El muro,
la roca que protege, desde la que puede dibujarse el mar,
se puede
ver un largo camino hacia la montaña, la llanura harta de tamaño, no el bosque.
El
bosque es un parque desleído, no desarbolado, destinado al consumo de la
naturaleza; el detalle del bosque
es la
esperanza, no el trabajo. Por los senderos iguales igual pasa la chica-milagro
(hacia
la montaña no). En el parque hay fuentes medicinales donde rezan los niños,
nadie
juega. En el bosque, sin embargo, juegan las ardillas
y otros
roedores minúsculos y en el suelo cubierto de hojas no suele haber sangre
derramada.
De noche
los ruidos del parque son detonaciones. Pero los ruidos del bosque son el
trueno
y el
árbol derribado por el trueno, que no suena hasta que vuelan los pájaros
deprimidos, desahuciados. El cazador
conoce
el bosque de oídas, de pasada; de largo lo conoce mejor la chica-milagro (que
nunca ha estado allí):
cómo recorre
las veredas intrincadas, cómo lucha con la brújula del tiempo,
que
siempre marca el sur y el horizonte.
En el
parque el milagro se hacía de rogar; el chico vomitaba bilis entre
convulsiones, solo. Dos que andaban
con
navajas y rostros preocupados, serios, lo dejaron en paz. Un perro vagabundo
olisqueaba los restos de la última
cena con
apetito.

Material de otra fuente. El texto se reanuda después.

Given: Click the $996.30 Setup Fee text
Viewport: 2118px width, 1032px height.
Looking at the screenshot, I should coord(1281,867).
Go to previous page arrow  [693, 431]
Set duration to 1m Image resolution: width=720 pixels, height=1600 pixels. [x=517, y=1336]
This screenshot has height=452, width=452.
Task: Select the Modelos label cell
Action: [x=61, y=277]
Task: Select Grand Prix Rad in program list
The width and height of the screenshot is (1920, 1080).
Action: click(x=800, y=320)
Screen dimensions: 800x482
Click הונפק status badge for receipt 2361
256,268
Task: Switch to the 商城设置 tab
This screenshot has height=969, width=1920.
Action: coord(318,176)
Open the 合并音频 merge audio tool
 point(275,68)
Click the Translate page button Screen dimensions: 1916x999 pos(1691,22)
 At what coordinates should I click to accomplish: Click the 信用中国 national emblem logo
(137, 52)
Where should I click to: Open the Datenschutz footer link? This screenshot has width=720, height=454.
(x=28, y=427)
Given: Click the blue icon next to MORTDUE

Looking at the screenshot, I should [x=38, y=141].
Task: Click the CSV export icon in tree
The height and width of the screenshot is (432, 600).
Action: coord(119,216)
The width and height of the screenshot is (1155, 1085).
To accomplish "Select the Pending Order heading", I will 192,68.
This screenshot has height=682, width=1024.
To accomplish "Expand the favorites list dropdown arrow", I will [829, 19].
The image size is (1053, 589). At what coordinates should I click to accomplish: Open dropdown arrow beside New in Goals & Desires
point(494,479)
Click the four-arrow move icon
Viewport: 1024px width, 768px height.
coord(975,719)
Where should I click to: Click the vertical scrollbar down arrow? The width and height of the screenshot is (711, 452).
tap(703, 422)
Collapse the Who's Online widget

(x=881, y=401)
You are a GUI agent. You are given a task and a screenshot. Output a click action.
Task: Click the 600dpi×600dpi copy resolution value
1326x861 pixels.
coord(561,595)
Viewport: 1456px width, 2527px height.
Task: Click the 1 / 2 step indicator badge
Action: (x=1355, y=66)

La espera, pues, era la antítesis del divino mazazo obrado con cautela
por el ángel;
así que
el ángel había descendido de su altísima torre, nube blanca con forma
de roca
protectora o cielo dividido, para oficiar un rito, evacuar una consulta, emitir
un informe
en letra
comic sans, había despertado de su enojo con la competencia.
Ella
llegaba y sus ojos despedían raíces, ramas o ramitas, hojas de arce canadiense
y muñecos de nieve,
sus ojos
eran vórtices trucados; caminaba al ritmo de las novias, con su prieta
cadencia
y su arrebato febril, de orfebre sentimental, ¡oh, esa dedicación!, ese
desánimo. Tenía el alma
olvidada
un poco bajo una sábana (el espíritu no).
Llena de
espíritu se acercó entonces al muchacho perdido y el ángel reconoció su derrota
porque
eran turbias sus intenciones, eran poéticas y horribles. La chica-milagro
arriesgó su doctrina, su doctorado
en artes
aplicadas y besó la mitad de un espejo que yacía en el terreno sucio, sobre el
barro
espeso y
contagioso y las ardillas miraban como testigos, y desde la roca
nadie.
El chico se levantó de un salto, gritó, giró, barrió el instante con la mirada
fuera de sí.
Ella
cantaba, pero ya estaba lejos del relato, también lejos del aire que respiraba
la hierba
y los
jilgueros creían su alimento.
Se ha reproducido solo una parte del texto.